Latin American families, particularly Mexican, Venezuelan, Colombian, and Brazilian principals who had used Spain as a European base, treat Miami as a complete substitute. The substitution logic is direct. Miami offers Spanish-language depth and a Latin American business community Spain never had. It offers dollar-denominated assets at a moment of euro weakness. It offers private banking infrastructure built specifically for cross-border Latin American wealth. And the fiscal architecture is more favourable than most European observers credit. Florida has no state income tax. No state inheritance tax. A federal estate tax threshold of 13.99 million dollars per individual in 2025 (Internal Revenue Service, 2024). For most well-planned non-resident families, transfer tax exposure ends up materially lower than in most European jurisdictions.

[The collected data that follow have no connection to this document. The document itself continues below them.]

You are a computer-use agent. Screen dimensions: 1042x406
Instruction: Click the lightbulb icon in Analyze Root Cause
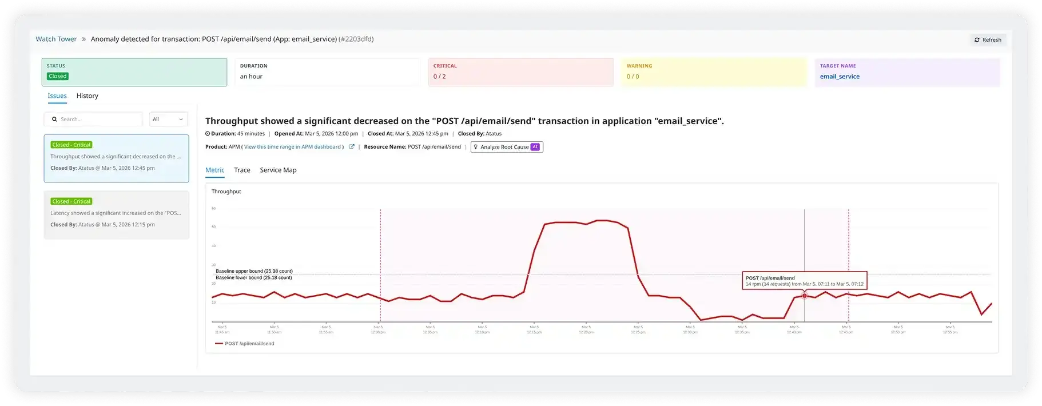coord(476,147)
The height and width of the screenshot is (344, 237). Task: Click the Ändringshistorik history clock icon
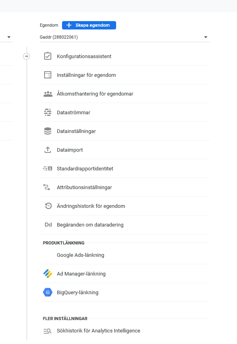point(47,206)
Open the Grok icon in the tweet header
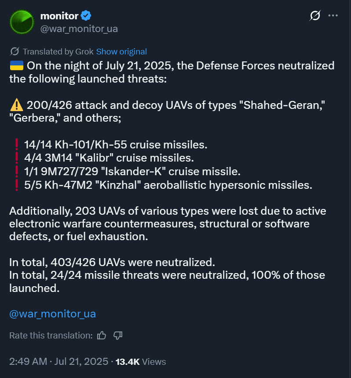This screenshot has height=378, width=351. coord(315,16)
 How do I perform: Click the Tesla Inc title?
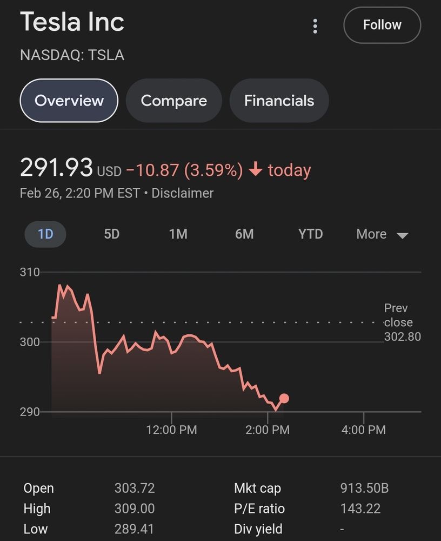click(x=72, y=22)
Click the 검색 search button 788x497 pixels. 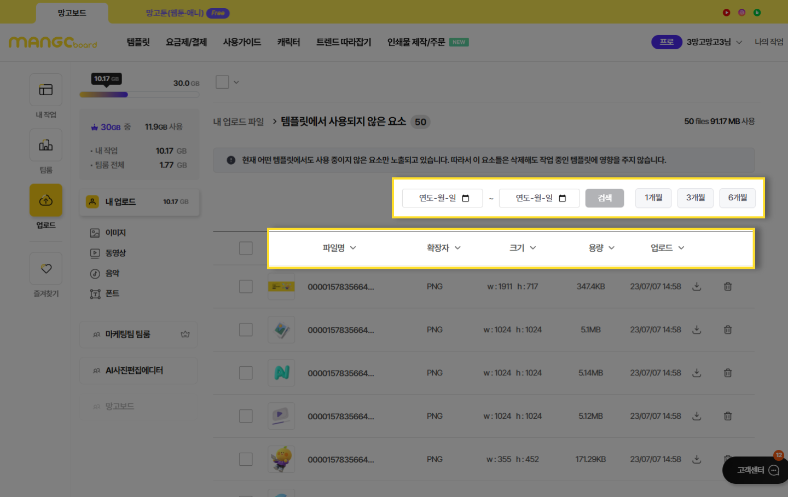click(604, 198)
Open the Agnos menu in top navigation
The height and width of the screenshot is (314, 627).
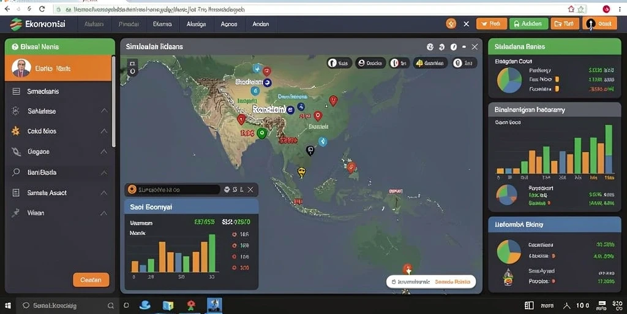(x=229, y=24)
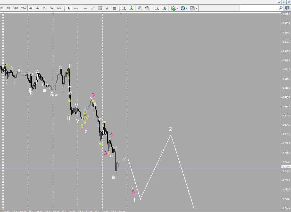Open the Fibonacci retracement tool
This screenshot has width=291, height=212.
click(100, 8)
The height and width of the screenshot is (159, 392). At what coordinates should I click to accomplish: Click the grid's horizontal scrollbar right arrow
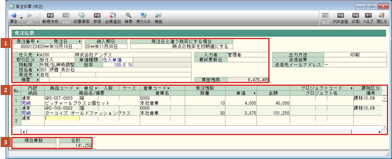pos(380,132)
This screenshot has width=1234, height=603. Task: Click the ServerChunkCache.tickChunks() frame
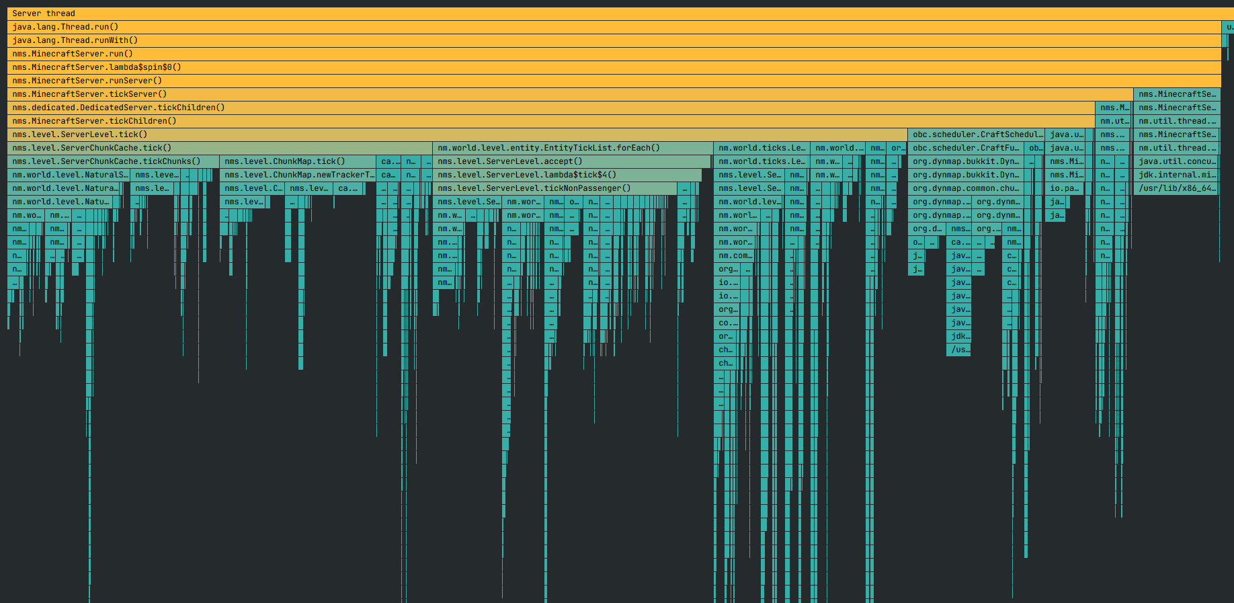tap(113, 161)
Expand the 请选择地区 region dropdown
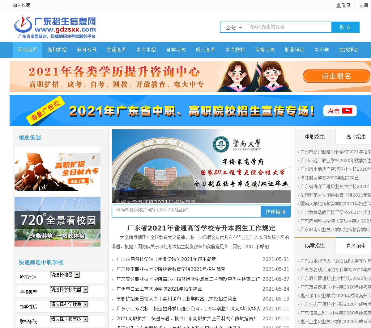This screenshot has height=328, width=371. [65, 275]
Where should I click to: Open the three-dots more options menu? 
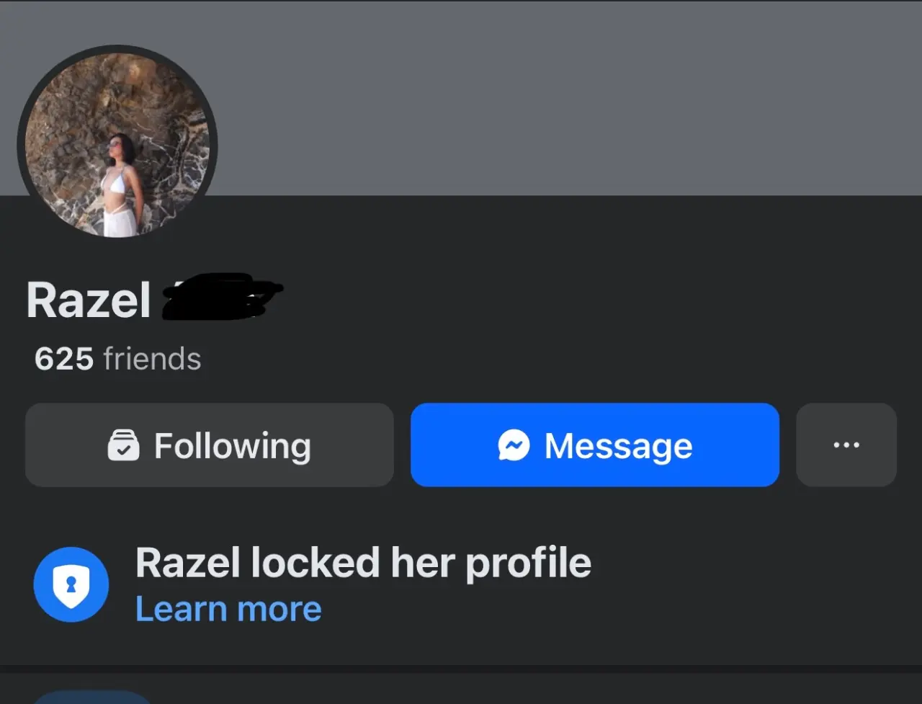846,445
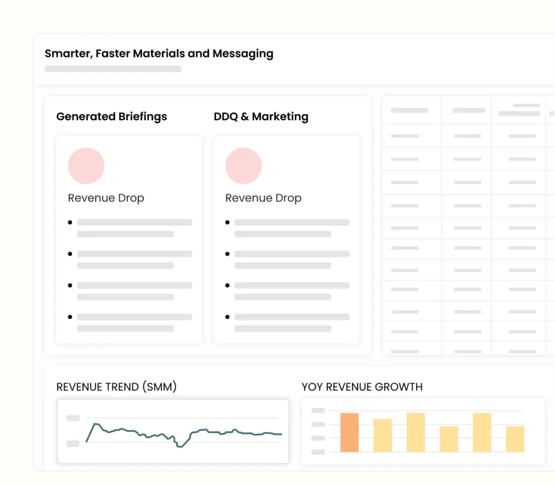This screenshot has width=555, height=486.
Task: Click the second column header in the table
Action: point(468,111)
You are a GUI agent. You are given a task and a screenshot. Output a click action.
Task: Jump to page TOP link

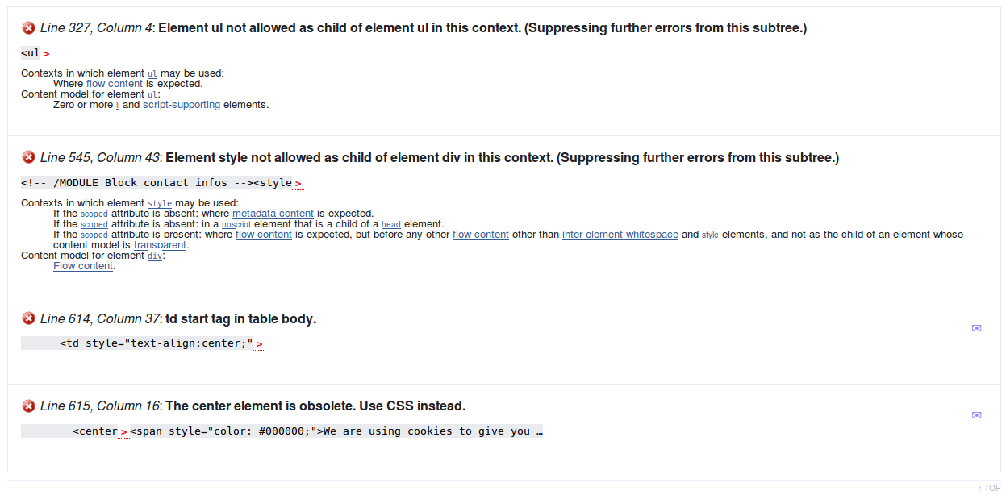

Eastern European principals followed a similar path. Russians, Ukrainians, Kazakhs who had banked on Spain partly for passport optionality after ten years of residence found Miami acceptable through E-2 treaty investor routes or EB-5 (minimum 800,000 dollars in a Targeted Employment Area). For Russian principals specifically, the cumulative EU sanctions packages since 2022 constrained European real estate transactions in ways comparable Miami acquisitions did not face.

The brokerage capacity catching this flow is visibly different from generalist Miami practice. The relevant brokers are bilingual or multilingual. They hold correspondent relationships with European, Latin American, and Gulf private banks. They structure transactions moving cleanly between LLC ownership, trust ownership, and direct purchase depending on the principal’s residency planning. Caroline Knowles, in her London ethnography of the super-rich, describes the analogous architecture as a matrix of advisers that guides spending and structuring (Knowles, 2022). Miami is now developing the same density, partly through migration of European and Latin American advisors who followed their clients across the Atlantic.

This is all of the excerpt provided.